Classroom applications appears on a blue background next to a network node and an image of a man at a desk

Similarly, Brandy Dieterle, Dustin Edwards, and Paul "Dan" Martin created a heuristic of circulation. Their chapter, "Confronting Digital Aggression with an Ethics of Circulation," concluded with a series of questions for scholars and students to ask before recirculating a given piece of writing. Dieterle, Edwards, and Martin argued convincingly that while sharing ordinarily "invokes positive, if not saccharine, feelings," recirculation is also a form of writing that can be used, even inadvertently, to amplify harmful texts (p. 197).
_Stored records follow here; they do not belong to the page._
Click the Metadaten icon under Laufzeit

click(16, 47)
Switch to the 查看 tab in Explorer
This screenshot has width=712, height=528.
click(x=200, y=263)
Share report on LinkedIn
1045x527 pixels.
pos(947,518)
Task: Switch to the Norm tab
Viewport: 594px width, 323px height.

This chapter's heuristic and DeLuca's emphasis on phronesis could lead to generative discussions about what is read, as well as what is shared and why.
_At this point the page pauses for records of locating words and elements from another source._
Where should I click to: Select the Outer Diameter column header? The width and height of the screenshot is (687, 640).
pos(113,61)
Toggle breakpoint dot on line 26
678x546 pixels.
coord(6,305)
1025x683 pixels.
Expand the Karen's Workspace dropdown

Ethics, Pedagogy, and Production

Moving towards the production end of the spectrum is Condis's chapter on white supremacist recruitment of gamers. Although the chapter is focused on understanding how and why such recruitment has been effective, her conclusion lends itself to a consideration of white supremacist recruitment on college campuses and how we as teachers can help students navigate and respond to these incidents. As Condis argued, "We need to create our own memes and make our own games to teach others about how Nazis recruit and to push back against white supremacist rhetoric" (p. 153). While Condis primarily addressed scholars in this call to action, such work could also enter into the classroom space as we ask students to identify, analyze, and counter harmful recruitment rhetorics.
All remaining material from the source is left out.